Fatima Goss Graves, president and CEO of the National Women’s Law Center, said that organizations in some states are bolstering their efforts to protect women seeking reproductive care.
Her group sponsors the Abortion Access Legal Defense Fund, a collection of organizations that offers free legal work around reproductive issues. Graves said during an online media briefing on Nov. 7 that the fund provides support for patients, providers, and those who help them secure abortion access, and that “this resource [is needed] now more than ever.”
“Our task in this moment is to show up for anyone who is in harm’s way and to contend for the future that we deserve — the future that the majority of people in this country, by the way, have said they have supported,” Graves said. “That’s especially true around abortion and reproductive freedom.”
Monica Simpson, executive director of SisterSong Women of Color Reproductive Justice Collective, singled out Georgia as an especially problematic state for abortion access. Two Black women from the state who needed emergency pregnancy care died in high-profile cases in recent months. Simpson said that Georgia is a “state that has yet to expand Medicaid” and it is “in a maternal health crisis, with over half of our counties not even having access to OB-GYN care.”
“And on top of that, we have been fighting a six-week abortion ban for multiple years now,” Simpson said. “It is a bleak picture for so many people across this country, and in particular in the South.”
No matter where Black people choose to live, members of organizations like Movement for Black Lives said they will continue to build “people power.” The group said on a press call on Nov. 12 that they plan to challenge what they see as regressive policies and advocate for better ones.

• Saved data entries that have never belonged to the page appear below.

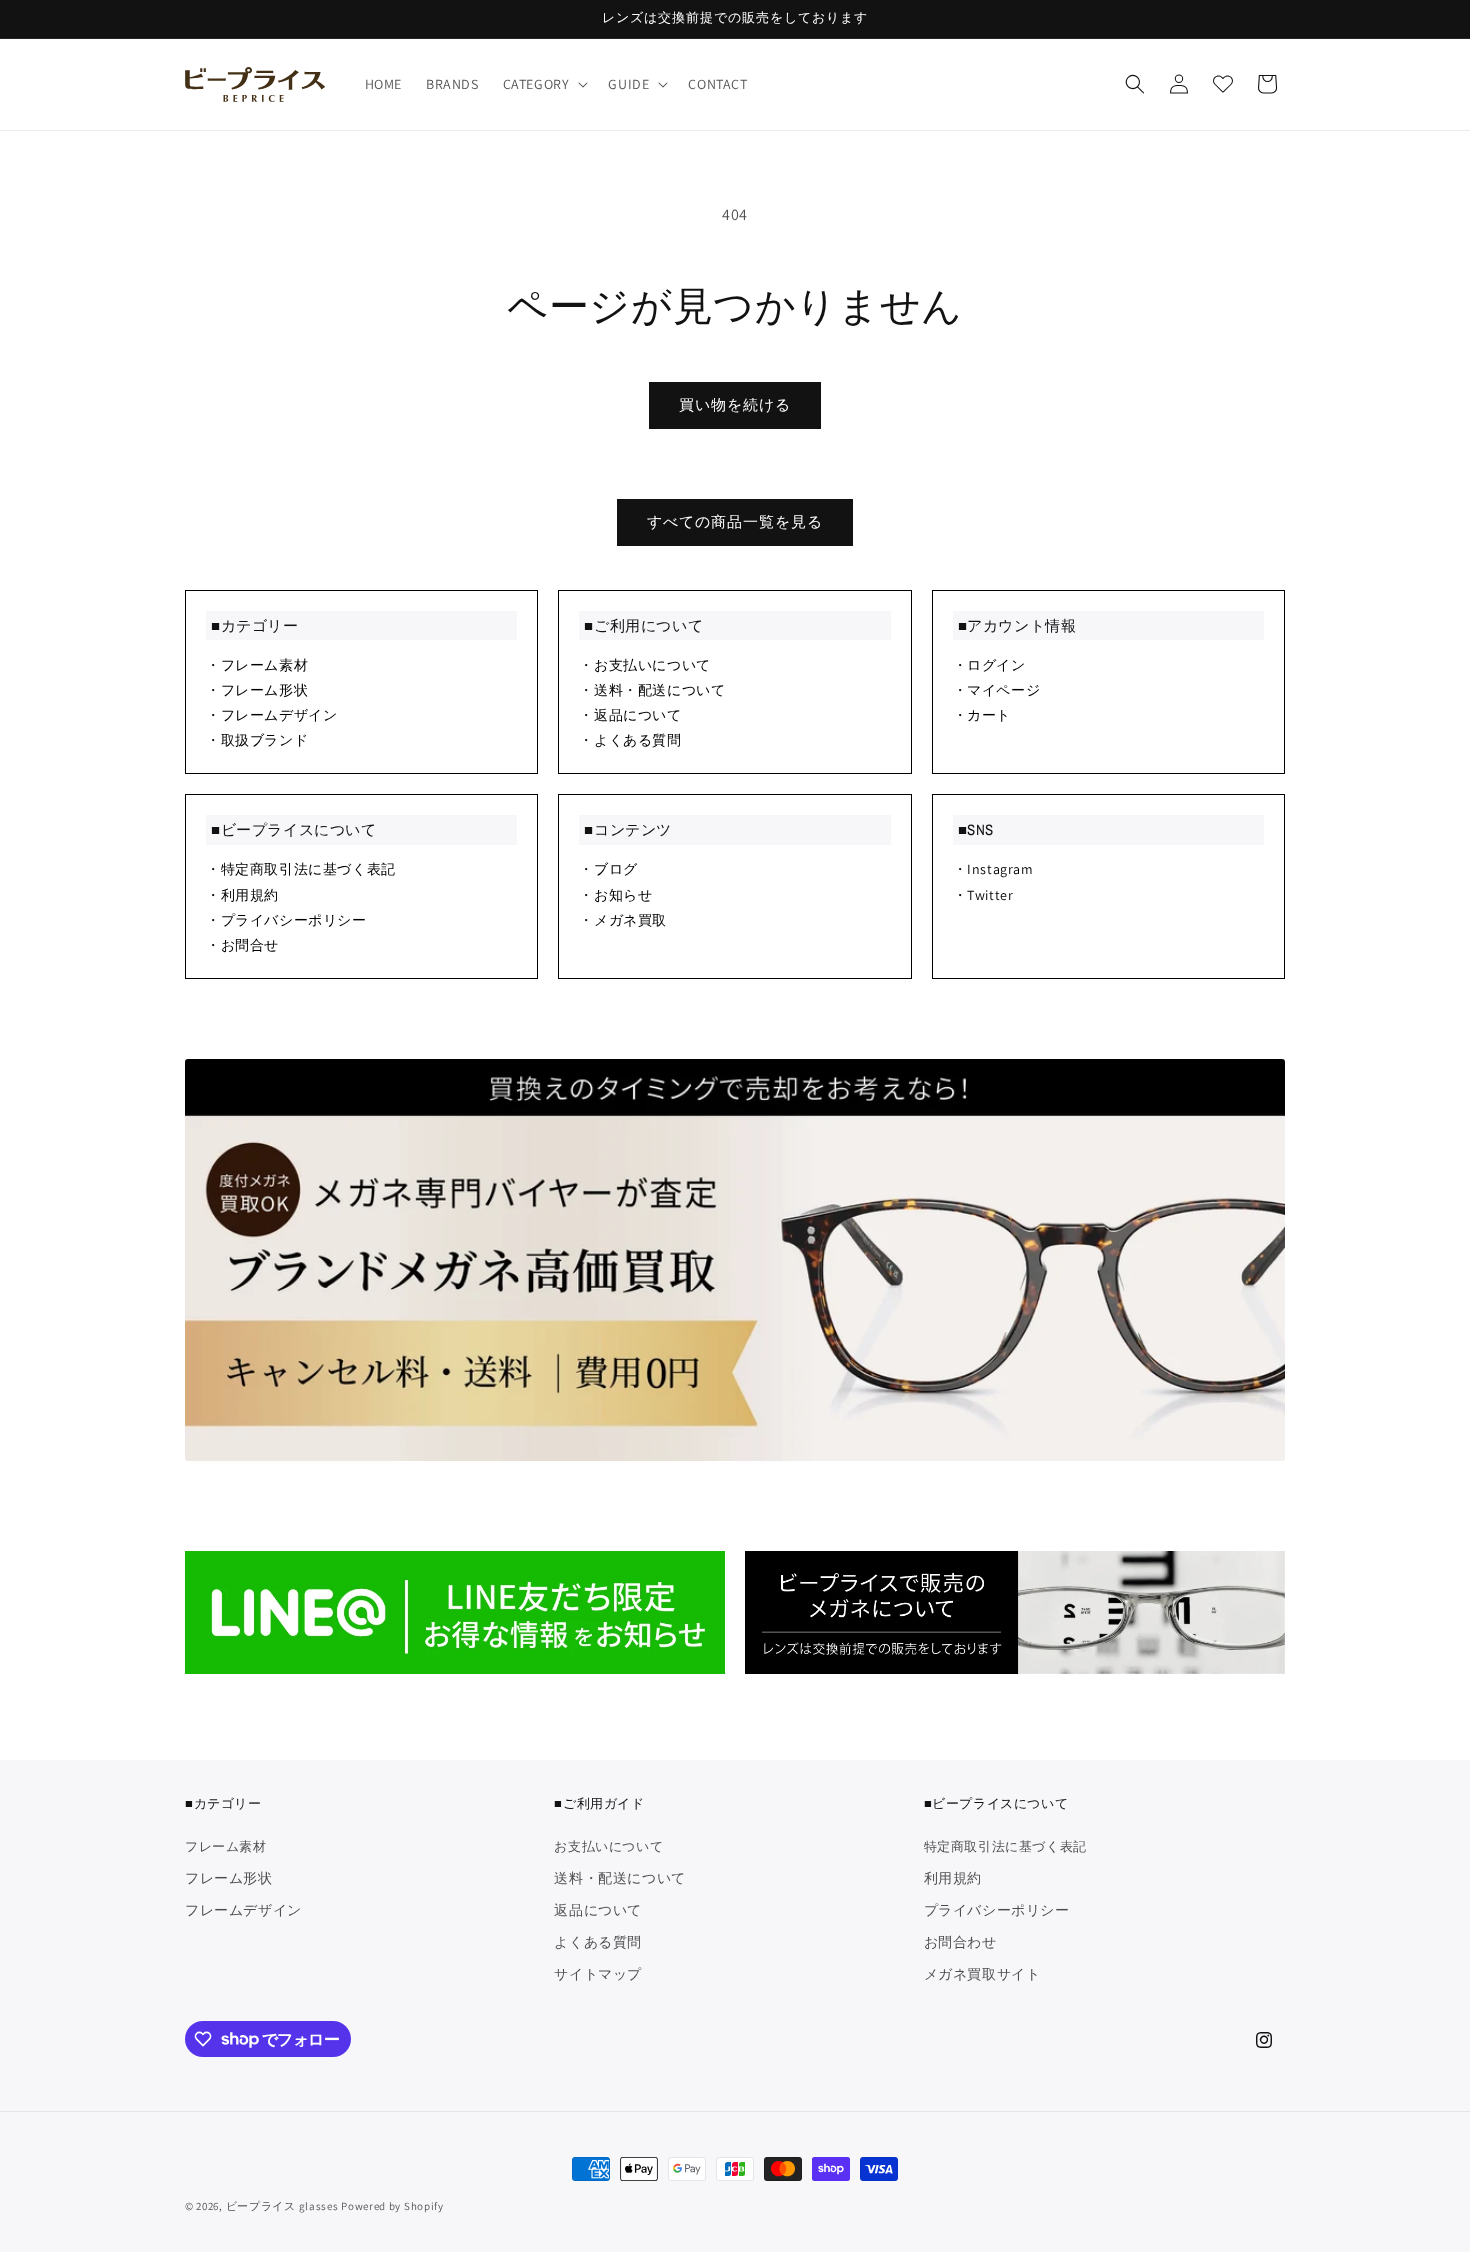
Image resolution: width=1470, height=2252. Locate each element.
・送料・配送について (652, 690)
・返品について (630, 715)
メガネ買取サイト (982, 1974)
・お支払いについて (644, 665)
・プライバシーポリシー (286, 920)
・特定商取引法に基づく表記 (301, 869)
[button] (544, 84)
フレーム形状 (229, 1878)
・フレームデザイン (271, 715)
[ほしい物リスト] (1223, 84)
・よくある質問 (630, 740)
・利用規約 (242, 895)
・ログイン (989, 665)
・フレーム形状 (257, 690)
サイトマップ (598, 1974)
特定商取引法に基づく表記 (1005, 1847)
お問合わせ (960, 1942)
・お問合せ (242, 945)
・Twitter (983, 895)
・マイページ (997, 690)
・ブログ (608, 869)
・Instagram (993, 869)
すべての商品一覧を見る (735, 521)
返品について (598, 1910)
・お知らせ (615, 895)
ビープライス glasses (282, 2206)
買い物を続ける (735, 404)
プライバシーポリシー (997, 1910)
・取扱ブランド (257, 740)
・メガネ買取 (623, 920)
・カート (982, 715)
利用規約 (953, 1878)
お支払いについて (608, 1847)
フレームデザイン (243, 1910)
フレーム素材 (226, 1847)
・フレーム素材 (257, 665)
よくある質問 (598, 1942)
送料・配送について (619, 1878)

“We must begin to build coalitions and communities with the understanding and the commitment that we do not fall into the trappings of punishment as a way to solve our economic crisis,” said M. Adams, a community organizer and co-executive director of Movement for Black Lives.

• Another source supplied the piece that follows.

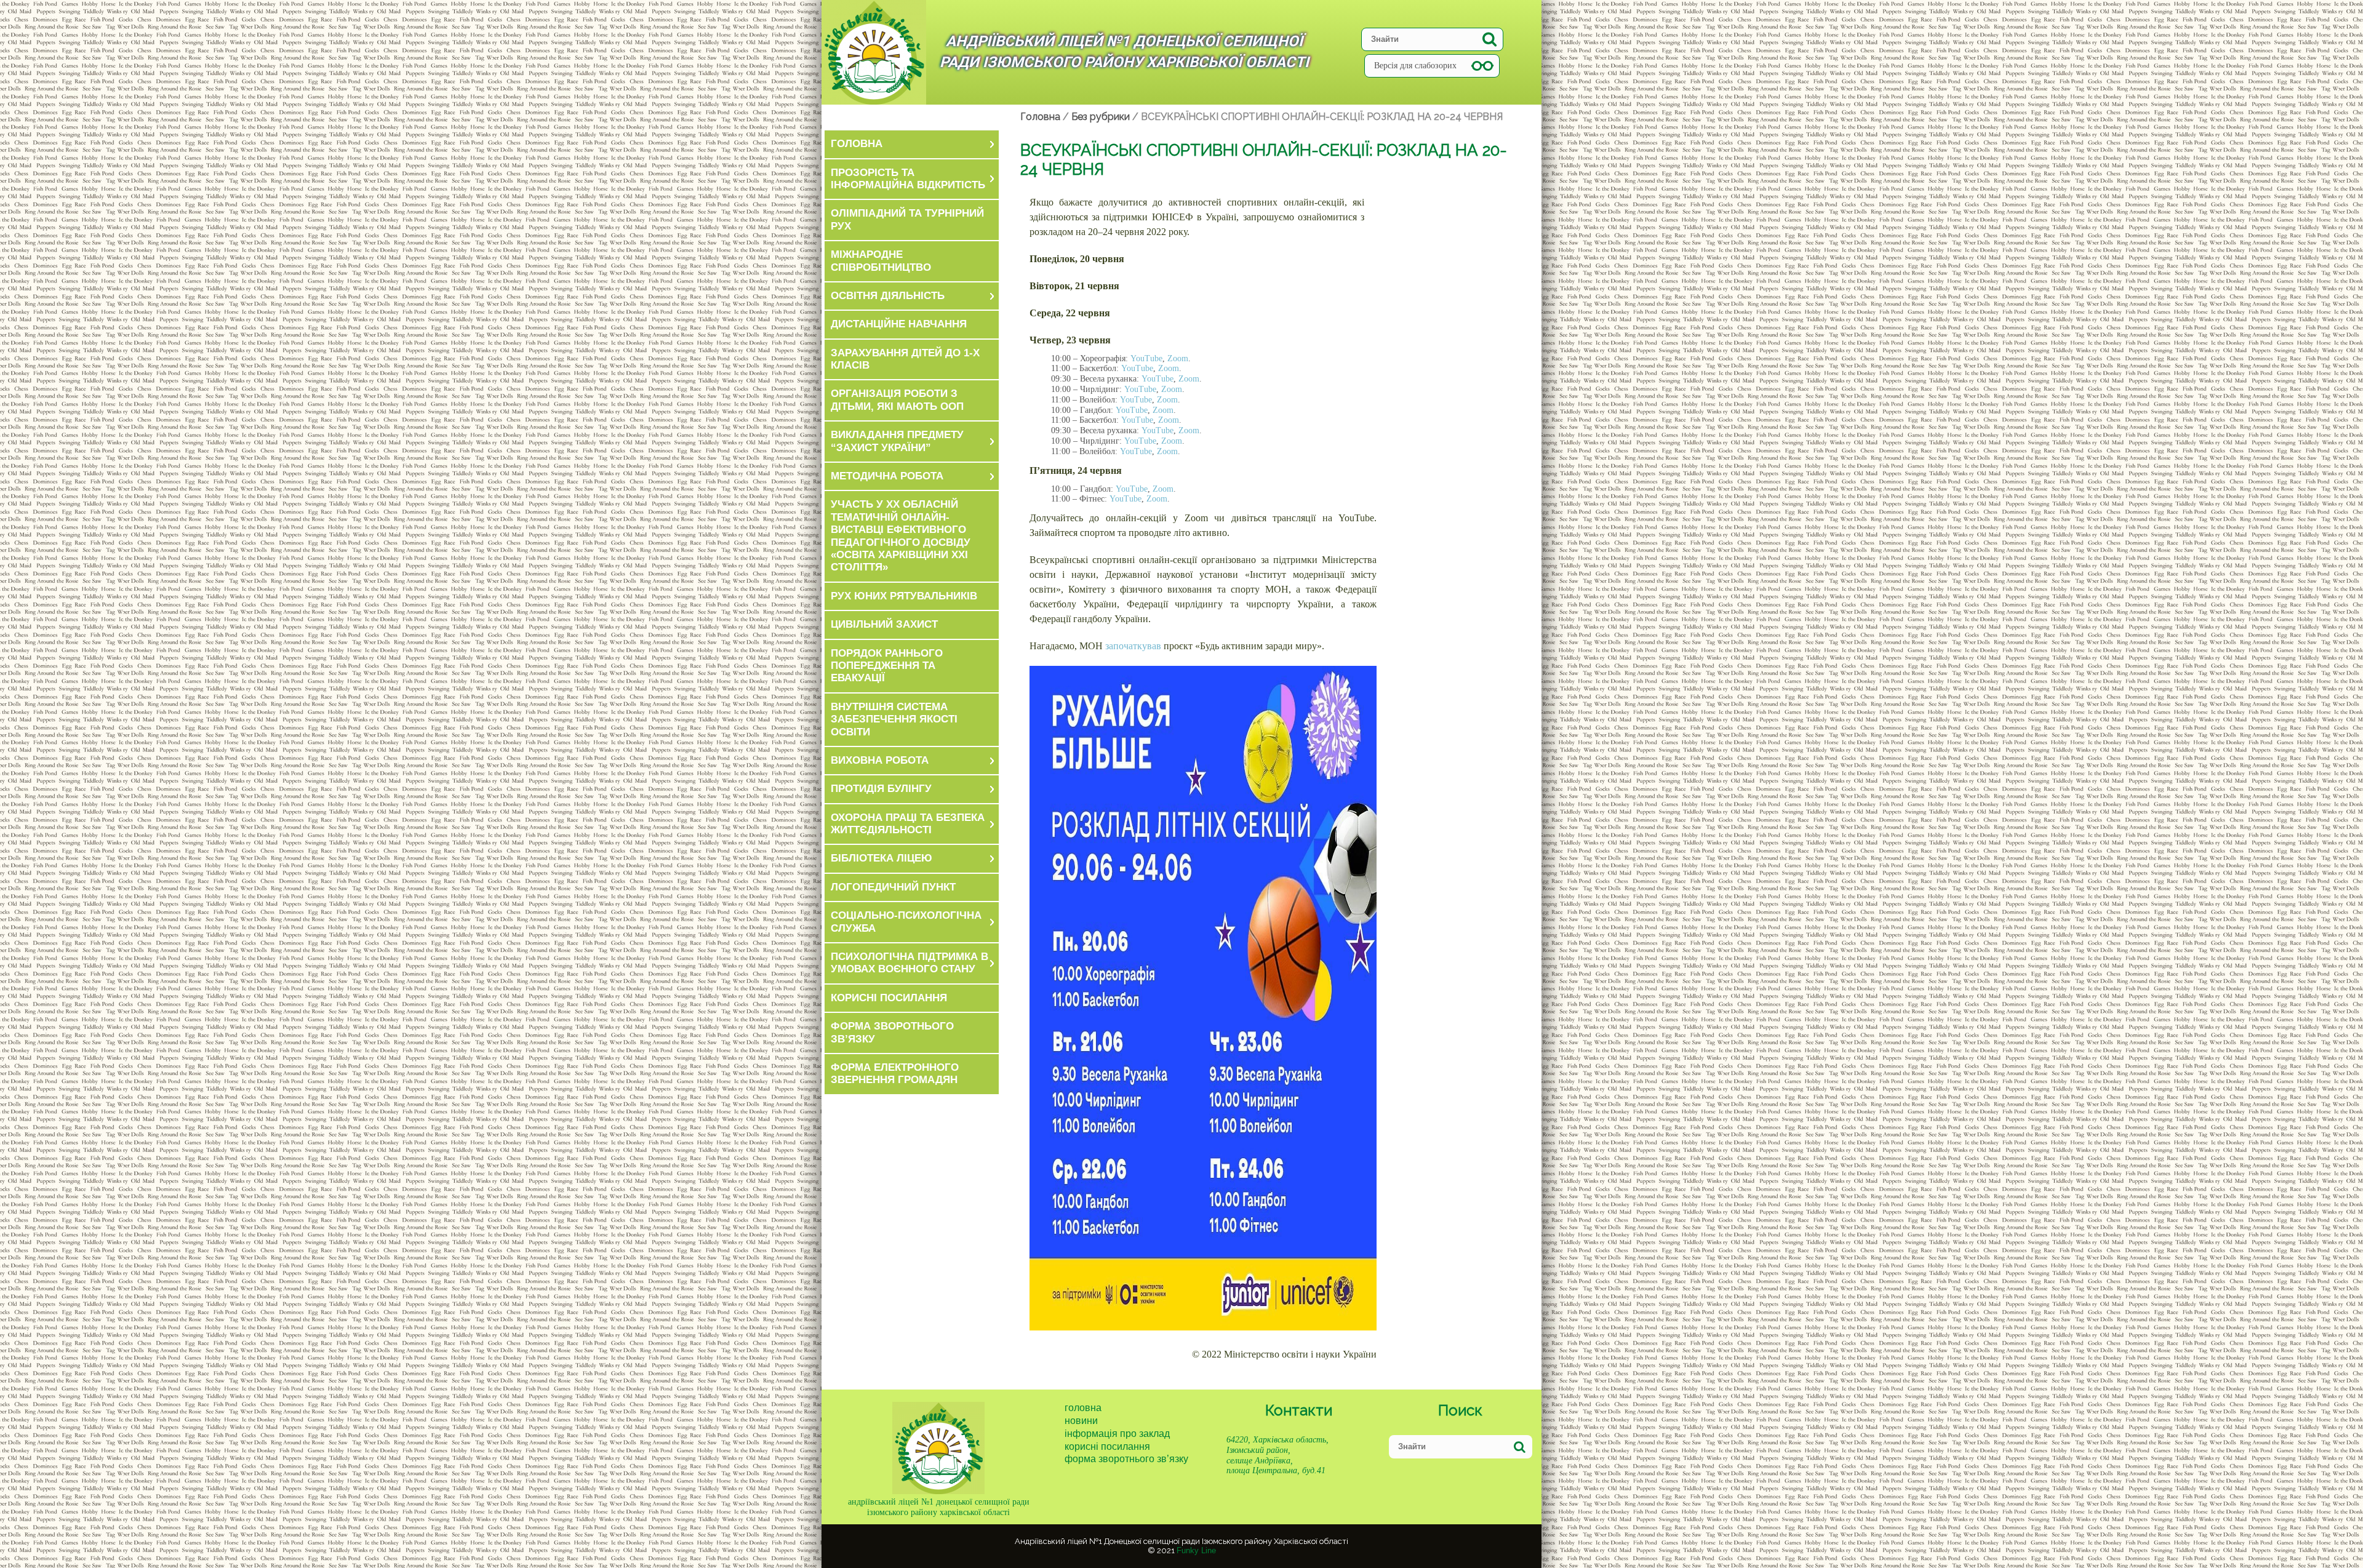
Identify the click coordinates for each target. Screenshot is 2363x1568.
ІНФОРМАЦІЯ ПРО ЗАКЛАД (1117, 1433)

“So where communities will face extreme austerity, whether that be the reduction of food stamps, the limiting of people’s access to land where they once gardened … we are going to organize inside of those communities,” she said, adding that she wants people to “understand what the root cause of that desperation is so that we do not turn on each other — instead we choose one another as a way of solving our problem.”
Adams said while building community during the second Trump administration, Black people must fight for issues such as reproductive care and ensure that “everyone has the access to important medical services like abortion.” At the same time, she said people must also make sure that “transgender, gender nonconforming, and intersex folks have access to gender-affirming care.”
She added: “It also means being conscious of all of our identities and other types of fights like housing, the environment, climate, and many other areas of work. This is a moment where we get to redefine what safety looks like, what community looks like.”
While this moment feels like a state of urgency, Marcia Dinkins, founder and executive director of the Black Appalachian Coalition, said, “We don’t have to move from a place of anxiety.” She encouraged others to break down this urgency in order to build small, powerful steps.
“Yes, it feels like a threat. Yes, it feels like a shot to the gut, but just remember that you are who you need to be for this moment,” Dinkins said. “We’re all here for a purpose, and we need to build in that collective purpose to have collective solutions.”